* **SUPPLIED TEXT**
:::
Tuesday, 21 July 2015
Errore Hominum Providentia Divina
Canon & Community: A Guide to Canonical Criticism,
James A. Sanders, Wipf and Stock, 2000, page 53
Sanders translates this as: G-d's grace in and through human sinfulness. While ackowledging that this is not an absolute maxim, as it doesn't seem to apply - for example - to the pure wisdom or legislative passages, neverthless Sanders believes that much of the Bible celebrates this axiom.
Abraham and Sarah may lie to save their skins (Genesis 12:11-13) and even laugh at G-d (17:7 and 18:12-15), but these weaknesses d not stump G-d's purposes ... The disciples may appear stupid, lethargic, self-centred, foolish and may even lie (Luke 22:1-62), but it is precisely in and through such earthen vessels that we have this treasure of truth called canon.
Pointing to such examples as Isaiah's years of nudity in Jerusalem, Hosea's marital traumas, Jeremiah's celibacy and Ezekiel not mourning his wife's death, Sanders suggests that the personal medium was sometimes itself the message. He concludes:
Nonetheless, the Bible frequently celebrates the theologem that human sinfulness is the stuff with which G-d works to effect His plan and do His work.
I'd want to be careful that we don't step over Paul's line and try sinning so that G-d's grace may abound, but I think that Sanders does have a point.
:::
* **INSTRUCTIONS**
1. In the post on Sanders and canonical criticism, what examples does Sanders point to as cases where a prophet's personal medium was itself the message?
2. Copy the passage of the post on Sanders and canonical criticism from "Pointing to such" to "have a point.".

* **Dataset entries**
:::
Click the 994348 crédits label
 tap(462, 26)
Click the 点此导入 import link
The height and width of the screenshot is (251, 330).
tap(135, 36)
:::
* **EXERCISE RESULTS**
1.
- Isaiah's years of nudity in Jerusalem
- Hosea's marital traumas
- Jeremiah's celibacy
- Ezekiel not mourning his wife's death

2.
Pointing to such examples as Isaiah's years of nudity in Jerusalem, Hosea's marital traumas, Jeremiah's celibacy and Ezekiel not mourning his wife's death, Sanders suggests that the personal medium was sometimes itself the message. He concludes:
Nonetheless, the Bible frequently celebrates the theologem that human sinfulness is the stuff with which G-d works to effect His plan and do His work.
I'd want to be careful that we don't step over Paul's line and try sinning so that G-d's grace may abound, but I think that Sanders does have a point.